AI Increases the Urgency of Structured Data

Learners and workers increasingly use AI-enabled chatbots and career navigation tools to explore education options and career pathways. Employers use AI-powered applicant tracking systems to find qualified candidates. But if credential data isn’t machine-readable, these tools can’t surface educational programs, recommend career pathways, or match credentials to jobs. State credential registries are foundational to ensure that AI — and humans — can read, understand, and compare information about credentials.

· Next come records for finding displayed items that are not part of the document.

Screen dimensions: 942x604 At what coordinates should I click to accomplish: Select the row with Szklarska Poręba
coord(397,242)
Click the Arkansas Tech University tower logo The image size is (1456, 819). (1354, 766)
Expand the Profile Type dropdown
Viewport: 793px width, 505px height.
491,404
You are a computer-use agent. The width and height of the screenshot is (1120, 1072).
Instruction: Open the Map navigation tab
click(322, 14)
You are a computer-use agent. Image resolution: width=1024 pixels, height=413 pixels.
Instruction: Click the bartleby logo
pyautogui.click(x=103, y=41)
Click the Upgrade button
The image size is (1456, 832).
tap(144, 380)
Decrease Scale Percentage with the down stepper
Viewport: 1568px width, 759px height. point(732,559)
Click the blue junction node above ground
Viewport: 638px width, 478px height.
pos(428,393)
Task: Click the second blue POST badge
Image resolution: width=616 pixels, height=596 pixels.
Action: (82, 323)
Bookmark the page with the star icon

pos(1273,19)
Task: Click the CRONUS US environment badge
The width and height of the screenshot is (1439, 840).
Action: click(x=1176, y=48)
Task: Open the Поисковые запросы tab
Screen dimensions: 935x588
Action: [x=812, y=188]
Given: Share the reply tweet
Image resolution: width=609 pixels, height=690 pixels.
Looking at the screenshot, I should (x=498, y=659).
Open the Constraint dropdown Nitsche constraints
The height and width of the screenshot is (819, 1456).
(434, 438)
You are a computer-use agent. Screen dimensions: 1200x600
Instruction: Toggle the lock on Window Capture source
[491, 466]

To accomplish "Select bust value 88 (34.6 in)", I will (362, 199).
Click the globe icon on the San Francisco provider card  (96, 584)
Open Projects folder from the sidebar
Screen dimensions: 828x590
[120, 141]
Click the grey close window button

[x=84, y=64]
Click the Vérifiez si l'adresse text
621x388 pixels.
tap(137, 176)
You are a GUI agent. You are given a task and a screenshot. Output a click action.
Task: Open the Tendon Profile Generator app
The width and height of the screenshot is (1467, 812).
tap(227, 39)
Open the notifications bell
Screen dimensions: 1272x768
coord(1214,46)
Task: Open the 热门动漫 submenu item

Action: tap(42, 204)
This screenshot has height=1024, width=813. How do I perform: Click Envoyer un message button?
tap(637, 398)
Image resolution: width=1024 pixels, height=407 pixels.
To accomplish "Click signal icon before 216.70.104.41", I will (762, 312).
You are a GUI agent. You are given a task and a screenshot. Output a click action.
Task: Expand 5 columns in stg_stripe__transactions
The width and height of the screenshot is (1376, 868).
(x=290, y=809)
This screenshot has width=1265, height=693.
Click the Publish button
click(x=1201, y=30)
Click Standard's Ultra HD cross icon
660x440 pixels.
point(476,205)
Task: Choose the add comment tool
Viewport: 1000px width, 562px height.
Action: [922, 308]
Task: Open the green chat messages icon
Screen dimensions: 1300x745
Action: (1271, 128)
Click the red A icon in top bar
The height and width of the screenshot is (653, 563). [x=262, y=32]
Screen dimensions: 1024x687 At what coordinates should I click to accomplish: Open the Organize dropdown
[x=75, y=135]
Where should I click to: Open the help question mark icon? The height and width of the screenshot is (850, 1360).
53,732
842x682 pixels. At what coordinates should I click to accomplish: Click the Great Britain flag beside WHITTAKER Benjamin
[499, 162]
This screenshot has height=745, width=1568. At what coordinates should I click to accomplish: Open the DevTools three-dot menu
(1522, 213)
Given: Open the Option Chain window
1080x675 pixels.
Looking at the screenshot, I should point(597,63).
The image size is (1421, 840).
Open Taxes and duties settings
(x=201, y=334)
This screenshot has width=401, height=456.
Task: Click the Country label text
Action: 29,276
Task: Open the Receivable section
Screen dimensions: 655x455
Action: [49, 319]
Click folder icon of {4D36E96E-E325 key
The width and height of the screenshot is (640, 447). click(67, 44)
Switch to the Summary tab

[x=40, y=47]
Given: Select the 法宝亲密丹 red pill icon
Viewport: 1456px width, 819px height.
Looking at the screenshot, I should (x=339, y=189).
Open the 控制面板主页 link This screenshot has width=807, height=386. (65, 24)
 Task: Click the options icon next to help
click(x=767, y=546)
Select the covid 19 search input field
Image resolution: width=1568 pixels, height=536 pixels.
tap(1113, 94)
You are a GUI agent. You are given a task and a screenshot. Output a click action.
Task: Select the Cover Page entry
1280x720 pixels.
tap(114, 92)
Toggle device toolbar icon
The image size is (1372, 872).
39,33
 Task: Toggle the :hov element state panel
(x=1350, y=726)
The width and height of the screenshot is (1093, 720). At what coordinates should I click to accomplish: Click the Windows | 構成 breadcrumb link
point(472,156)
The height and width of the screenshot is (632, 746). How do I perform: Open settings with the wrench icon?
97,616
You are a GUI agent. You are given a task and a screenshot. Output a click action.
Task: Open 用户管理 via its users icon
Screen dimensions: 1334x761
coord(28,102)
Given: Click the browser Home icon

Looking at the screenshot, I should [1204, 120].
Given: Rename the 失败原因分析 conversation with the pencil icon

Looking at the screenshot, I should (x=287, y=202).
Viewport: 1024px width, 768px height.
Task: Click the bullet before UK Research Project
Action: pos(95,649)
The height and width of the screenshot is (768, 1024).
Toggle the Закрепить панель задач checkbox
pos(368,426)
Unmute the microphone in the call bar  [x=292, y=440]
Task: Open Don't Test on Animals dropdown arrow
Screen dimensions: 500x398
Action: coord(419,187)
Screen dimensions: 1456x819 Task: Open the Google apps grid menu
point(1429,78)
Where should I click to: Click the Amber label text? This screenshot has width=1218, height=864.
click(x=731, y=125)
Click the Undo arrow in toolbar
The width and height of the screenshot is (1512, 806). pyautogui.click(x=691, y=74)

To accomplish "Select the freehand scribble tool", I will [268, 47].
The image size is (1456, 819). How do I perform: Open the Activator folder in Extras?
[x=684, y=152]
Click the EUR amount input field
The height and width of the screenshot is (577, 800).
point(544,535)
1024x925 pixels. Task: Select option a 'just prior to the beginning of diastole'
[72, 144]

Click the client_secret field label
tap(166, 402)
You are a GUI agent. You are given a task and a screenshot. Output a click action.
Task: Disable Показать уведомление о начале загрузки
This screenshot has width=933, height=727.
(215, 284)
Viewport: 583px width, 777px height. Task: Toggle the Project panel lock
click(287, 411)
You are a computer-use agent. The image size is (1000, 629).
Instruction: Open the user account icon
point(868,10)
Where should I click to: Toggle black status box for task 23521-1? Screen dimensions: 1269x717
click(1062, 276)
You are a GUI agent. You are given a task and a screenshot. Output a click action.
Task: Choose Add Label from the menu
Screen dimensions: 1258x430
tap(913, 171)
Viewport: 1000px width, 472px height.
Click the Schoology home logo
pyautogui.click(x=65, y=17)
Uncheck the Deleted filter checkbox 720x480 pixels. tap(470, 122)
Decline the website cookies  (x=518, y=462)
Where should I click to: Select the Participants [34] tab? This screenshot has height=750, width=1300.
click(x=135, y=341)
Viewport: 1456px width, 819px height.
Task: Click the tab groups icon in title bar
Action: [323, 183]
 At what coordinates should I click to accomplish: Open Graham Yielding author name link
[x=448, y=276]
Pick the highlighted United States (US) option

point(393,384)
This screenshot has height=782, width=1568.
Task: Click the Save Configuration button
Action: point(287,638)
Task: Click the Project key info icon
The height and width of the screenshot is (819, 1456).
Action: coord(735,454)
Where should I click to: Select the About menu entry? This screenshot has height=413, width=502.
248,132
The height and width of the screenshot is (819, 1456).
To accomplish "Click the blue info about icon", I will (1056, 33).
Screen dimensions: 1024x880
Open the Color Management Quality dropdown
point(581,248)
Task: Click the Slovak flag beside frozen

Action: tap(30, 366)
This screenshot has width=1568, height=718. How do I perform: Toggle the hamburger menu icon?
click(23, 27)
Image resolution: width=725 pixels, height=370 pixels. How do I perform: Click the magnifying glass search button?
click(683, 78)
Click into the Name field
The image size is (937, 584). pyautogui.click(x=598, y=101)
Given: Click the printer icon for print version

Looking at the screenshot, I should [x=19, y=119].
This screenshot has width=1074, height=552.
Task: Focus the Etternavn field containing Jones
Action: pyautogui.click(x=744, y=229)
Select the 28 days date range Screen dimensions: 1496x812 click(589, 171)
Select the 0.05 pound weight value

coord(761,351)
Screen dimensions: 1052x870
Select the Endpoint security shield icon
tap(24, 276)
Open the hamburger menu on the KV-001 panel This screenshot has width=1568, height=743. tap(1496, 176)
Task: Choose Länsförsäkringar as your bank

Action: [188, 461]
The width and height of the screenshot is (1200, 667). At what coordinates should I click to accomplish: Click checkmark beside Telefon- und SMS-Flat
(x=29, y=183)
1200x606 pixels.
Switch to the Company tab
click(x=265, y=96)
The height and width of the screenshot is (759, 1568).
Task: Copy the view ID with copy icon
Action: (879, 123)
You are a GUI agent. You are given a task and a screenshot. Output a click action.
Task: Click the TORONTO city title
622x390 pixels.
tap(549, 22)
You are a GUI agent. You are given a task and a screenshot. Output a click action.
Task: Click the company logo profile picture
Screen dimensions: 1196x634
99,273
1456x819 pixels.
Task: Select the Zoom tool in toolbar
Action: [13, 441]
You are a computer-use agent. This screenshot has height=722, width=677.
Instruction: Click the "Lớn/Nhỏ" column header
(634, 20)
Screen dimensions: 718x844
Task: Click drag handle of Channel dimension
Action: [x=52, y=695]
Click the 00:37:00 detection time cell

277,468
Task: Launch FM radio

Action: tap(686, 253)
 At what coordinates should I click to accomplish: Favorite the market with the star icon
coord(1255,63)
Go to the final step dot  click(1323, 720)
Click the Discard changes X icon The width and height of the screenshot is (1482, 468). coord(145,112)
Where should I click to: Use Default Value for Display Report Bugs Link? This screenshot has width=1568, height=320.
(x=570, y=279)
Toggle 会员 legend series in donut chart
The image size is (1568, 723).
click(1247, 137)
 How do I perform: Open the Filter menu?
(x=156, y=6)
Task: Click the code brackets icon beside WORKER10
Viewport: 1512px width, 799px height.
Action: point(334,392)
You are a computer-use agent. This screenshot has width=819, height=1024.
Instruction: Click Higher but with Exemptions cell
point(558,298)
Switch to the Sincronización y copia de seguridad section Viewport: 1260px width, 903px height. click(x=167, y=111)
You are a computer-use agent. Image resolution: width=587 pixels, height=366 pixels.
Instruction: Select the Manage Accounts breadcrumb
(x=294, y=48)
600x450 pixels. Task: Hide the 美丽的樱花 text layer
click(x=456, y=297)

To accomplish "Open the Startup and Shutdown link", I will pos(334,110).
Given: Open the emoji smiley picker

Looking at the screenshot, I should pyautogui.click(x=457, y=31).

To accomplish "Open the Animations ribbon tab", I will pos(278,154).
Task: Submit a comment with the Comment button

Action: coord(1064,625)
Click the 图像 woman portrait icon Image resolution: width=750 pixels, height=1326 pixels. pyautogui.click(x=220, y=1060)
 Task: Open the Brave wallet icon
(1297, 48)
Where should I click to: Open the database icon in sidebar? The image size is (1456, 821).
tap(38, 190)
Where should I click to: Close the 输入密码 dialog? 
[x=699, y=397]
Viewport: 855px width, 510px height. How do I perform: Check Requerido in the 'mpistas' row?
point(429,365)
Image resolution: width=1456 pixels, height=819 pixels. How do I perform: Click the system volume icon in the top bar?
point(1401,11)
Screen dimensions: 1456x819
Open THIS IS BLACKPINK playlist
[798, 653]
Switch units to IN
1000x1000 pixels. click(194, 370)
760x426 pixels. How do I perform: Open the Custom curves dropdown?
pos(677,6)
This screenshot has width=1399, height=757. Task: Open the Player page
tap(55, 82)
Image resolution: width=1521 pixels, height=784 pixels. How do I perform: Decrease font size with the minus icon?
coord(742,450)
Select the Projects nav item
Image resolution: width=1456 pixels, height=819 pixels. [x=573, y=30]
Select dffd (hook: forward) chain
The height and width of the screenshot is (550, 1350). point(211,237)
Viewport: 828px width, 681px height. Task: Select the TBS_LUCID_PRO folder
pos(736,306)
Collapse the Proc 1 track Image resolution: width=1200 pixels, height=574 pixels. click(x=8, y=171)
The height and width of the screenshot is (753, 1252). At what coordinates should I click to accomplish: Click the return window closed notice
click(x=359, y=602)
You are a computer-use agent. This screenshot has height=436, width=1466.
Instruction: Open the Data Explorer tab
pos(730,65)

Research from Anthropic reveals a striking gap between what AI is theoretically capable of doing and how it’s actually being used. Within the credential landscape, this gap exists largely because the data AI needs — structured information about credentials, skills, and outcomes — often isn’t published in formats AI can read. States that publish credential data using CTDL make sure that available programs show up when students search for “cybersecurity training near me,” or when employers look for candidates with verified project management skills.

AI-powered search and recommendation tools have already reshaped how people discover educational opportunities. States that delay building transparent credential infrastructure risk having their programs become invisible in the very tools people rely on the most.

Take Action to Enable the Right Infrastructure

States can take action that simultaneously addresses today’s critical needs and builds stronger infrastructure for the future. The policy choices that create transparent credential registries also position states to implement federal workforce initiatives, support AI-enabled career tools, and ensure credential portability across systems and state lines. 

State policymakers should:

  • Enact legislation requiring credential transparency practices for publicly funded programs and training providers, using CTDL as the standard
  • Require credential data publishing as a condition of workforce development funding and quality assurance processes
  • Strengthen cross-agency coordination among higher education, workforce, economic development, and K-12 agencies to ensure comprehensive talent marketplace infrastructure
  • Ensure Workforce Pell readiness by requiring all credential providers publish their programs in SOLID formats

The 1.85 million credentials available in the U.S. represent an extraordinary opportunity — but only if people can actually find, understand, and use them to build careers. State policy will determine whether credential transparency becomes infrastructure that serves everyone or remains an aspirational goal. The decisions state policymakers enact today will shape workforce opportunities for the next generation.